However while working on this I realized an option to be able to enter commands directly, without a remote connection, would be useful in the event something unusual happened to prevent remote access. I added a local_control function that runs in it's own thread so that it doesn't interfere with the main loop. This works great for all commands except for the shutdown command.

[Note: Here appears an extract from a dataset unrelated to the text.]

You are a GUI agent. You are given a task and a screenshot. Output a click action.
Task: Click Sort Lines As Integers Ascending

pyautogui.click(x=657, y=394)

I have a variable that both loops monitor so that they can end when the shutdown command is sent. Sending the shutdown command from within local_control works fine because the loop ends before getting back to input(). however when sending the shutdown command remotely the program doesn't end until someone presses the enter key locally because that loop remains stuck at input(). As soon as enter is pressed the program continues, successfully breaks the loop and continues with the shutdown as normal. Below is an example of my code.

import threading

self.runserver = True

def local_control(): #system to control server without remote access
    while self.runserver:
        raw_input = input()
        if raw_input == "shutdown":
            self.runserver = False


mythread = threading.Thread(target=local_control) 
mythread.start()


while self.runserver:
    some_input = get_remote_input() #getting command from remote user
    if some_input == "shutdown":
        self.runserver = False

sys.exit(0) #server is shutdown cleanly

Because the program runs primarily headless GUI options such as pygame aren't an option. Other solutions I've found online involve libraries that are not cross-platform such as msvcrt, termios, and curses. Although it's not as clean an option I'd settle for simply killing the thread to end it if I could however there is no way to do that as well. So is there a cross-platform, non-GUI option to have a non-blocking input? Or is there another way to break a blocked loop from another thread?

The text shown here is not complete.